Ma come potrà il poveretto farsi prendere altrettanto sul serio, avendo alle spalle un Paese e soprattutto un governo ai quali la Commissione europea rimprovera, inascoltata da tempo, una gestione irresponsabile dei conti pubblici? il rapporto reso noto ieri a Bruxelles conferma i guai della nostra finanza pubblica: 1) il rapporto deficit/pil continua a volare ben oltre la soglia del 3%; 2) il debito ha smesso di scendere e, anzi, sta per tornare a crescere; 3) tutto ciò, quindi, postula presto una forte manovra correttiva. Questo insistente stillicidio di cifre negative sull'Italia da parte della Commissione di Bruxelles ha un preciso obiettivo: quello di preparare il terreno all'apertura di una solenne e formale procedura d'infrazione alle regole dell'Unione contro il governo di Roma.

Decisione, del resto, ormai alle viste per la prossima settimana. In questo scenario, naturalmente, nulla vieta al nostro ministro degli Esteri di fare la faccia feroce nel negoziato sul bilancio, ma Fini coltiva una penosa illusione se crede di poter impressionare i suoi interlocutori. Affinché l'Italia e le sue magari giustificate richieste siano prese sul serio in Europa occorrerebbe che il patrio governo potesse dimostrare una non meno seria pagella per quanto riguarda la conduzione dei conti pubblici.
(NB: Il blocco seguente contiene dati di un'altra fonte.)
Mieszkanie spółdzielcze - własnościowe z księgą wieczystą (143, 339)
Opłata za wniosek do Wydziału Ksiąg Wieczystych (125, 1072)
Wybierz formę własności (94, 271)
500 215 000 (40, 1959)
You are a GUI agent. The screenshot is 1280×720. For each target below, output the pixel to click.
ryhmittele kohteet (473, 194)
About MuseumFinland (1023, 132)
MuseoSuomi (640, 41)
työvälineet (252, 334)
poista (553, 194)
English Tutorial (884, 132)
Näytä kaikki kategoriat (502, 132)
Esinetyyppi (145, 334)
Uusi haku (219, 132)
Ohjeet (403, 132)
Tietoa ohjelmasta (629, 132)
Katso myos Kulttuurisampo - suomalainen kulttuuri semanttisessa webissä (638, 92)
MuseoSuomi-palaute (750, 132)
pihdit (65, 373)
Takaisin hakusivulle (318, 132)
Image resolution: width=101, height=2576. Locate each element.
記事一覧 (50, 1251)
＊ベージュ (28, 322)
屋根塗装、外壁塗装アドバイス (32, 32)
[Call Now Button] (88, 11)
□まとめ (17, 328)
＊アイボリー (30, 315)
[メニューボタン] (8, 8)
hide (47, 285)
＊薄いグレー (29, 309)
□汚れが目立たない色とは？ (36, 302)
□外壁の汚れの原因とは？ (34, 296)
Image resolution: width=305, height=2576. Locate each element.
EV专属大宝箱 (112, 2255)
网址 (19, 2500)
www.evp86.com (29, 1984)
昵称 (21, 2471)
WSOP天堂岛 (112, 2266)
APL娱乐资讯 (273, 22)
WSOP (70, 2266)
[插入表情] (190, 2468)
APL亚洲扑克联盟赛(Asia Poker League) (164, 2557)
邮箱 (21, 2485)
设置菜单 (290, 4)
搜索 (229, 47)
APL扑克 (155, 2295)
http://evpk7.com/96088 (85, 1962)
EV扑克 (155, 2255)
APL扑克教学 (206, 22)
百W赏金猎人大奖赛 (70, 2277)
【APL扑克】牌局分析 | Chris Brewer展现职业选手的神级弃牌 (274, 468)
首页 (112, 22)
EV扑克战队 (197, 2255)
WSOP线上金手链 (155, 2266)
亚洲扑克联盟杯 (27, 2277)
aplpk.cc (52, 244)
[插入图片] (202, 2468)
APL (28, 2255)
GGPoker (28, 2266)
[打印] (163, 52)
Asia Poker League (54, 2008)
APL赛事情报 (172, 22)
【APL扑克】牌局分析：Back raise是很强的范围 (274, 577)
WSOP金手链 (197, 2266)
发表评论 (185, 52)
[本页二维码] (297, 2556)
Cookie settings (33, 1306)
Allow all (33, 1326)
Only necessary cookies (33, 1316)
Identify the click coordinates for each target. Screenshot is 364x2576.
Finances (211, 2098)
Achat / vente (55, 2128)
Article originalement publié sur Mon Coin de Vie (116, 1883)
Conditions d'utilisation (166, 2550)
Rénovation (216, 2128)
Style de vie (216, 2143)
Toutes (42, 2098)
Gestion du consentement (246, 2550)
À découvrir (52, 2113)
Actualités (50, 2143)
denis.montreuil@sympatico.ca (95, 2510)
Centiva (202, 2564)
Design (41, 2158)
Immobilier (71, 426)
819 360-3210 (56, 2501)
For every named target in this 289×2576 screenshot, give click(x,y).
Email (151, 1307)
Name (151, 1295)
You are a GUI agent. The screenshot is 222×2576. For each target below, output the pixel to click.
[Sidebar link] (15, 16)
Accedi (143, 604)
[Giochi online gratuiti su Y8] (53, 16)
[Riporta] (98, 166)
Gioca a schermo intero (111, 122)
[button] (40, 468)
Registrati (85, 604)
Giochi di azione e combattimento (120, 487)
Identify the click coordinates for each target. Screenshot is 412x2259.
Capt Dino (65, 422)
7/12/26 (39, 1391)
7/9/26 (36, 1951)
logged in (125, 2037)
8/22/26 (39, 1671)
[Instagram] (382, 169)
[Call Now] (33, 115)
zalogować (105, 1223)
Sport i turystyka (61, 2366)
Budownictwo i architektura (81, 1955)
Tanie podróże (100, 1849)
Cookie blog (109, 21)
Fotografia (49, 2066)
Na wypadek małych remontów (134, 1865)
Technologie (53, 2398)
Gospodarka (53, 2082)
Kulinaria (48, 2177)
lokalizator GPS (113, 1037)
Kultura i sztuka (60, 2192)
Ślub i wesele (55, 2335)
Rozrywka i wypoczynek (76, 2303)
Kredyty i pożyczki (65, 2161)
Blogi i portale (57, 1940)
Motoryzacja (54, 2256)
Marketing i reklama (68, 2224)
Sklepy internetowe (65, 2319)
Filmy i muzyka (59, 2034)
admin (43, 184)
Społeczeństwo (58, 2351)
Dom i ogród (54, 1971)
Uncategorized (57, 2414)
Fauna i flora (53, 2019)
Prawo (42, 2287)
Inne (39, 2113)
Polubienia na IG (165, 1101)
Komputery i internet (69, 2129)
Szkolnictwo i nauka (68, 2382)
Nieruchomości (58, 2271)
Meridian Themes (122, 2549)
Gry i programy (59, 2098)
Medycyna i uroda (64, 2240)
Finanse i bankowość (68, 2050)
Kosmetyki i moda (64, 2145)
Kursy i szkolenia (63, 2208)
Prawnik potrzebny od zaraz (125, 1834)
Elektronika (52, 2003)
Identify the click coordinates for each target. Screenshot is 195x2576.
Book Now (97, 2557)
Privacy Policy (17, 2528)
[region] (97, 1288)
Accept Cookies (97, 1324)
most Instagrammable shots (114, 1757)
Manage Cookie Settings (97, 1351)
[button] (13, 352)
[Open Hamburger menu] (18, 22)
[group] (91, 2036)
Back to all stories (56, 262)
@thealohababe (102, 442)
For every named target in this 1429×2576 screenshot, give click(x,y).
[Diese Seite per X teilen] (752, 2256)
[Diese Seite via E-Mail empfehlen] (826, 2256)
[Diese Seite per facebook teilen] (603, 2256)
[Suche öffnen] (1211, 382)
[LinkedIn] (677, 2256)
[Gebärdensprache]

Così, purtroppo, non è stato nel recente passato e ancor meno lo è nel presente. Come, giusto ieri, ha dovuto confermare lo stesso ministero dell'Economia annunciando che il fabbisogno del mese appena concluso è stato di 14,8 miliardi di euro contro i 9,8 del maggio dello scorso anno. Cinque tondi miliardi in più, che seppelliscono definitivamente l'ottimismo di maniera con il quale il ministro Siniscalco insiste nel dire che la situazione è sotto controllo. Il fatto è che a Bruxelles non si possono raccontare le stesse panzane con le quali Berlusconi e soci si sono abituati a imbonire gli italiani sul compiacente set di «Porta a Porta».

E qui si arriva al punto più dolente. La maggioranza tenta di infilare di soppiatto, in un provvedimento pomposamente intitolato al recupero di competitività, la bella trovata di fare cassa con una sorta di enfiteusi dei litorali e con la licenza di aprire casinò a volontà. Simili comportamenti di finanza acrobatica sviliscono l'immagine del Paese, ne danneggiano la credibilità, ne sabotano il potere negoziale in qualunque sede internazionale.